** Records follows **
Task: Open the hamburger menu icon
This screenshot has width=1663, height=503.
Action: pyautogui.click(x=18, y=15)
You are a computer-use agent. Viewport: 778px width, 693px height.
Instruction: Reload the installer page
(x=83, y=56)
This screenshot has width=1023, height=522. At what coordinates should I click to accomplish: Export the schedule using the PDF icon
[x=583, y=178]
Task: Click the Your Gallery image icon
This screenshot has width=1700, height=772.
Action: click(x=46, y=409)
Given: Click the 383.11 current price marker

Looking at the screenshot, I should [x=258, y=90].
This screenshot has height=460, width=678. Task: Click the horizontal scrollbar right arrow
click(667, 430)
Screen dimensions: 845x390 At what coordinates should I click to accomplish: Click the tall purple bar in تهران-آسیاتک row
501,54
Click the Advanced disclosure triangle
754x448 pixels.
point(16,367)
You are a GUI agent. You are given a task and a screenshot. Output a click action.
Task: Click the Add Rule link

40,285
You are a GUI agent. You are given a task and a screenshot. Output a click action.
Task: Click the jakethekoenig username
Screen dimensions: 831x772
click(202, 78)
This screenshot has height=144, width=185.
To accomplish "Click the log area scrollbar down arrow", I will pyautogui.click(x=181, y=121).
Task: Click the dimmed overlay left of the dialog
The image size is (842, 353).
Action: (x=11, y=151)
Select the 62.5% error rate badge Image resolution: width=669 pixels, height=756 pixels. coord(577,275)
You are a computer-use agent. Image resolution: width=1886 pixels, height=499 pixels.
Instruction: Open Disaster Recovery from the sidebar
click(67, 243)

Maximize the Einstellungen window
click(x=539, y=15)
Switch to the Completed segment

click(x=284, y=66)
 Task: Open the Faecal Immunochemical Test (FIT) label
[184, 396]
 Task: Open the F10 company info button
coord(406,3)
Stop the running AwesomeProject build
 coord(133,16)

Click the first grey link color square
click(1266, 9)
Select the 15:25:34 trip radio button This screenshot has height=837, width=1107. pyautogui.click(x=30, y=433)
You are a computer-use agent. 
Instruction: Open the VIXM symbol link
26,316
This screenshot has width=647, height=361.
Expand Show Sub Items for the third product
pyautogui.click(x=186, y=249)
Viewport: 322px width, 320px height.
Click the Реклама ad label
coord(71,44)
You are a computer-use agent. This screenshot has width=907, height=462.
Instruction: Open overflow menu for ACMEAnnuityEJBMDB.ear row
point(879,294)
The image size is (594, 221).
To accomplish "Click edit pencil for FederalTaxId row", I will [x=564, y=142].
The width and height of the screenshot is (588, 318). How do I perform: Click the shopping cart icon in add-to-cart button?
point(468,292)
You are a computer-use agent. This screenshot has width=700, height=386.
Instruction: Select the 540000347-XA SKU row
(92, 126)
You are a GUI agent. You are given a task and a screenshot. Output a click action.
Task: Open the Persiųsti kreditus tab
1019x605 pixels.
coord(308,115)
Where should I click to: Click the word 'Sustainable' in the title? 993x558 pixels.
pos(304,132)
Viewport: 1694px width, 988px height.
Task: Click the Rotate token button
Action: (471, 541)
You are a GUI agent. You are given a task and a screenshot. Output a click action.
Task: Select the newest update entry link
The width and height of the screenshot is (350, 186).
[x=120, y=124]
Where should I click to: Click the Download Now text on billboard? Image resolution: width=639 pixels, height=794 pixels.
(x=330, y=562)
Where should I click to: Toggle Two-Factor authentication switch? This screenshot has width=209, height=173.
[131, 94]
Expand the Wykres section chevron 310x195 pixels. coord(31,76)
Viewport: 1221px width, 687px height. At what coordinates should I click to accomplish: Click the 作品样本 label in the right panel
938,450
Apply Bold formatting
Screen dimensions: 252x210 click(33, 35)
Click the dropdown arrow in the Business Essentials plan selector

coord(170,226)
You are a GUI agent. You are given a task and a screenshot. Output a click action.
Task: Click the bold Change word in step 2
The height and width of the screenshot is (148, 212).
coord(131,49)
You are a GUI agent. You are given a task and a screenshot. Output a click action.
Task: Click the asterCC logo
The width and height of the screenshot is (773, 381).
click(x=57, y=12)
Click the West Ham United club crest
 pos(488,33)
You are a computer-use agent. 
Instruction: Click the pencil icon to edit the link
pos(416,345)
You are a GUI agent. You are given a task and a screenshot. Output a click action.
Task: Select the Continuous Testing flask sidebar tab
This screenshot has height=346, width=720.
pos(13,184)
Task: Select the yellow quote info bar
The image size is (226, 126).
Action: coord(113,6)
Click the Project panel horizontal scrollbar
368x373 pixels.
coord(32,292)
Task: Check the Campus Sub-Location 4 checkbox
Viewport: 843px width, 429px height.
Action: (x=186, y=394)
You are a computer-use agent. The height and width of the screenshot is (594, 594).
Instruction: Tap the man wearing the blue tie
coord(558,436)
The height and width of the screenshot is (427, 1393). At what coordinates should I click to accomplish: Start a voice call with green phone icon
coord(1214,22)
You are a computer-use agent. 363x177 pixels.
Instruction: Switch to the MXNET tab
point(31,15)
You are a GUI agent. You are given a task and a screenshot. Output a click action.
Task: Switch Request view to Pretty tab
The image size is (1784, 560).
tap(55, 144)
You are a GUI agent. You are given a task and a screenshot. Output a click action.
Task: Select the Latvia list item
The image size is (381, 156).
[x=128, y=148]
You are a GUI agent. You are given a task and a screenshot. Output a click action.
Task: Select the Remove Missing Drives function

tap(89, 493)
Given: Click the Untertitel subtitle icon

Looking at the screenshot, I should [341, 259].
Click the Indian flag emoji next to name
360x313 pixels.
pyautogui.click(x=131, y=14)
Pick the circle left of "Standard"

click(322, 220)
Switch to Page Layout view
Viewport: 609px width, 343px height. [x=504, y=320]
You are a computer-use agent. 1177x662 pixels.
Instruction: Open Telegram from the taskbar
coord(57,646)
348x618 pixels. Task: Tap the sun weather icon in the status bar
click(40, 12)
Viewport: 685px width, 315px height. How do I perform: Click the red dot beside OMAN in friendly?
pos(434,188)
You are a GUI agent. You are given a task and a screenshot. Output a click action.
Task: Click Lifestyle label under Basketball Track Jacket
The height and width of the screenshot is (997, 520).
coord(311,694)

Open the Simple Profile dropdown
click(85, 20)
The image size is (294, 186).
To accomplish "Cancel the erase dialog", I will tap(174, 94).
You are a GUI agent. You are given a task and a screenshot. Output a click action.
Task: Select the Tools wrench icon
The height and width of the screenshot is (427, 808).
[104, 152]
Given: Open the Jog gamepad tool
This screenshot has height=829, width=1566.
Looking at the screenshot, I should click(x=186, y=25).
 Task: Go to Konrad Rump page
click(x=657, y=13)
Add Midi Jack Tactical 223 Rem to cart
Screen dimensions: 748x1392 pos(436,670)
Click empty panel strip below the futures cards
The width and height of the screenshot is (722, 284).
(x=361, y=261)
** End of Records **
▶ [Problem]
Every line of the material above should be repeated exactly.

▶ [Final answer]
Task: Open the hamburger menu icon
This screenshot has width=1663, height=503.
Action: pyautogui.click(x=18, y=15)
You are a computer-use agent. Viewport: 778px width, 693px height.
Instruction: Reload the installer page
(x=83, y=56)
This screenshot has width=1023, height=522. At what coordinates should I click to accomplish: Export the schedule using the PDF icon
[x=583, y=178]
Task: Click the Your Gallery image icon
This screenshot has width=1700, height=772.
Action: click(x=46, y=409)
Given: Click the 383.11 current price marker

Looking at the screenshot, I should [x=258, y=90].
This screenshot has height=460, width=678. Task: Click the horizontal scrollbar right arrow
click(667, 430)
Screen dimensions: 845x390 At what coordinates should I click to accomplish: Click the tall purple bar in تهران-آسیاتک row
501,54
Click the Advanced disclosure triangle
754x448 pixels.
point(16,367)
You are a GUI agent. You are given a task and a screenshot. Output a click action.
Task: Click the Add Rule link

40,285
You are a GUI agent. You are given a task and a screenshot. Output a click action.
Task: Click the jakethekoenig username
Screen dimensions: 831x772
click(202, 78)
This screenshot has height=144, width=185.
To accomplish "Click the log area scrollbar down arrow", I will pyautogui.click(x=181, y=121).
Task: Click the dimmed overlay left of the dialog
The image size is (842, 353).
Action: (x=11, y=151)
Select the 62.5% error rate badge Image resolution: width=669 pixels, height=756 pixels. coord(577,275)
You are a computer-use agent. Image resolution: width=1886 pixels, height=499 pixels.
Instruction: Open Disaster Recovery from the sidebar
click(67, 243)

Maximize the Einstellungen window
click(x=539, y=15)
Switch to the Completed segment

click(x=284, y=66)
 Task: Open the Faecal Immunochemical Test (FIT) label
[184, 396]
 Task: Open the F10 company info button
coord(406,3)
Stop the running AwesomeProject build
 coord(133,16)

Click the first grey link color square
click(1266, 9)
Select the 15:25:34 trip radio button This screenshot has height=837, width=1107. pyautogui.click(x=30, y=433)
You are a computer-use agent. 
Instruction: Open the VIXM symbol link
26,316
This screenshot has width=647, height=361.
Expand Show Sub Items for the third product
pyautogui.click(x=186, y=249)
Viewport: 322px width, 320px height.
Click the Реклама ad label
coord(71,44)
You are a computer-use agent. This screenshot has width=907, height=462.
Instruction: Open overflow menu for ACMEAnnuityEJBMDB.ear row
point(879,294)
The image size is (594, 221).
To accomplish "Click edit pencil for FederalTaxId row", I will [x=564, y=142].
The width and height of the screenshot is (588, 318). How do I perform: Click the shopping cart icon in add-to-cart button?
point(468,292)
You are a computer-use agent. This screenshot has width=700, height=386.
Instruction: Select the 540000347-XA SKU row
(92, 126)
You are a GUI agent. You are given a task and a screenshot. Output a click action.
Task: Open the Persiųsti kreditus tab
1019x605 pixels.
coord(308,115)
Where should I click to: Click the word 'Sustainable' in the title? 993x558 pixels.
pos(304,132)
Viewport: 1694px width, 988px height.
Task: Click the Rotate token button
Action: (471, 541)
You are a GUI agent. You are given a task and a screenshot. Output a click action.
Task: Select the newest update entry link
The width and height of the screenshot is (350, 186).
[x=120, y=124]
Where should I click to: Click the Download Now text on billboard? Image resolution: width=639 pixels, height=794 pixels.
(x=330, y=562)
Where should I click to: Toggle Two-Factor authentication switch? This screenshot has width=209, height=173.
[131, 94]
Expand the Wykres section chevron 310x195 pixels. coord(31,76)
Viewport: 1221px width, 687px height. At what coordinates should I click to accomplish: Click the 作品样本 label in the right panel
938,450
Apply Bold formatting
Screen dimensions: 252x210 click(33, 35)
Click the dropdown arrow in the Business Essentials plan selector

coord(170,226)
You are a GUI agent. You are given a task and a screenshot. Output a click action.
Task: Click the bold Change word in step 2
The height and width of the screenshot is (148, 212).
coord(131,49)
You are a GUI agent. You are given a task and a screenshot. Output a click action.
Task: Click the asterCC logo
The width and height of the screenshot is (773, 381).
click(x=57, y=12)
Click the West Ham United club crest
 pos(488,33)
You are a computer-use agent. 
Instruction: Click the pencil icon to edit the link
pos(416,345)
You are a GUI agent. You are given a task and a screenshot. Output a click action.
Task: Select the Continuous Testing flask sidebar tab
This screenshot has height=346, width=720.
pos(13,184)
Task: Select the yellow quote info bar
The image size is (226, 126).
Action: coord(113,6)
Click the Project panel horizontal scrollbar
368x373 pixels.
coord(32,292)
Task: Check the Campus Sub-Location 4 checkbox
Viewport: 843px width, 429px height.
Action: (x=186, y=394)
You are a computer-use agent. The height and width of the screenshot is (594, 594).
Instruction: Tap the man wearing the blue tie
coord(558,436)
The height and width of the screenshot is (427, 1393). At what coordinates should I click to accomplish: Start a voice call with green phone icon
coord(1214,22)
You are a computer-use agent. 363x177 pixels.
Instruction: Switch to the MXNET tab
point(31,15)
You are a GUI agent. You are given a task and a screenshot. Output a click action.
Task: Switch Request view to Pretty tab
The image size is (1784, 560).
tap(55, 144)
You are a GUI agent. You are given a task and a screenshot. Output a click action.
Task: Select the Latvia list item
The image size is (381, 156).
[x=128, y=148]
You are a GUI agent. You are given a task and a screenshot. Output a click action.
Task: Select the Remove Missing Drives function

tap(89, 493)
Given: Click the Untertitel subtitle icon

Looking at the screenshot, I should [341, 259].
Click the Indian flag emoji next to name
360x313 pixels.
pyautogui.click(x=131, y=14)
Pick the circle left of "Standard"

click(322, 220)
Switch to Page Layout view
Viewport: 609px width, 343px height. [x=504, y=320]
You are a computer-use agent. 1177x662 pixels.
Instruction: Open Telegram from the taskbar
coord(57,646)
348x618 pixels. Task: Tap the sun weather icon in the status bar
click(40, 12)
Viewport: 685px width, 315px height. How do I perform: Click the red dot beside OMAN in friendly?
pos(434,188)
You are a GUI agent. You are given a task and a screenshot. Output a click action.
Task: Click Lifestyle label under Basketball Track Jacket
The height and width of the screenshot is (997, 520).
coord(311,694)

Open the Simple Profile dropdown
click(85, 20)
The image size is (294, 186).
To accomplish "Cancel the erase dialog", I will tap(174, 94).
You are a GUI agent. You are given a task and a screenshot. Output a click action.
Task: Select the Tools wrench icon
The height and width of the screenshot is (427, 808).
[104, 152]
Given: Open the Jog gamepad tool
This screenshot has height=829, width=1566.
Looking at the screenshot, I should click(x=186, y=25).
 Task: Go to Konrad Rump page
click(x=657, y=13)
Add Midi Jack Tactical 223 Rem to cart
Screen dimensions: 748x1392 pos(436,670)
Click empty panel strip below the futures cards
The width and height of the screenshot is (722, 284).
(x=361, y=261)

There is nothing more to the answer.